The risk of developing cancer due to radiation exposure from computed tomography and nuclear scans is dependent to a large extent on the age and sex of the recipient.

According to a presentation by Stephen Balter, PhD, of the Columbia University Medical Center in New York, the doses of ionized radiation emitted by different imaging modalities are important for the acquisition of higher-quality images. Although higher doses of radiation result in higher-quality images, the risk for developing cancer in certain populations also increases with the amount of radiation received.

Relationship between age, sex, risk

Balter examined data from the National Cancer Institute to illustrate the relationship between age and the risk for developing future cancer. Using a 20-year-old female receiving an effective dose of 100 mSv as an example, Balter explained that the risk for developing radiation-induced cancer was 1.65%. The risk for the 20-year-old female patient developing cancer within the next 20 years without the radiation exposure was similar at 1.42%, making the risk for radiation-induced cancer more substantial for that patient. In a more typical, 60-year-old male patient, the same amount of radiation yielded a risk closer to that of the 20-year-old female patient (0.49%). The long-term risk for developing cancer absent the radiation exposure, however, was 27.71%.

“As the population gets older, the natural incidence of radiation goes up and the radiation risks go down, and so the relative importance of radiation goes down,” Balter said in his presentation.

Citing 2006 data from the National Council on Radiation Protection and Measurements, Balter showed that nearly half of the collective radiation dose in the United States dose results from medical radiation generated during CT scans (24%), nuclear medical scans (12%), interventional fluoroscopy (7%) and conventional radiography/fluoroscopy (5%). Dual-isotope nuclear scans delivered higher effective radiation doses than CT angiography, CT imaging for calcium scoring and CT angiography scans.

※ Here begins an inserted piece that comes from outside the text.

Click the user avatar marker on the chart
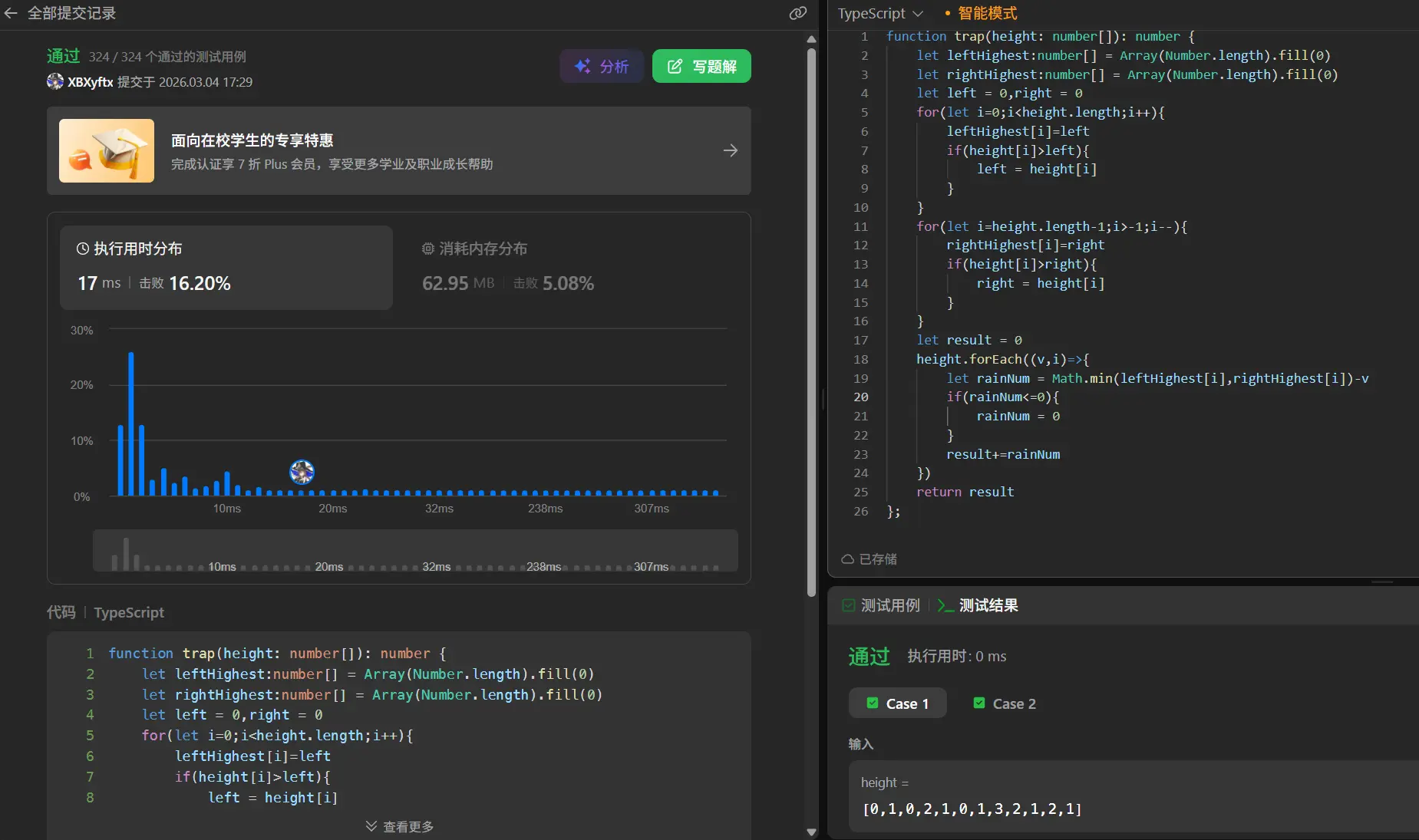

The radiation reduction techniques Balter highlighted varied according to modality. For fluoroscopy, radiation reduction could be accomplished with modification of the X-ray beam, lower frame rates and collimation. For CT, global reductions in beam intensity, beam path modulation and the avoidance of primary breast irradiation were cited as effective in lowering radiation exposure. Techniques for lowering exposure in nuclear scans included clinically tailored protocols and patient-specific radionuclide administration.

Balter S. Session 1. Presented at: Transcatheter Cardiovascular Therapeutics 2009; Sept. 21-25, 2009; San Francisco.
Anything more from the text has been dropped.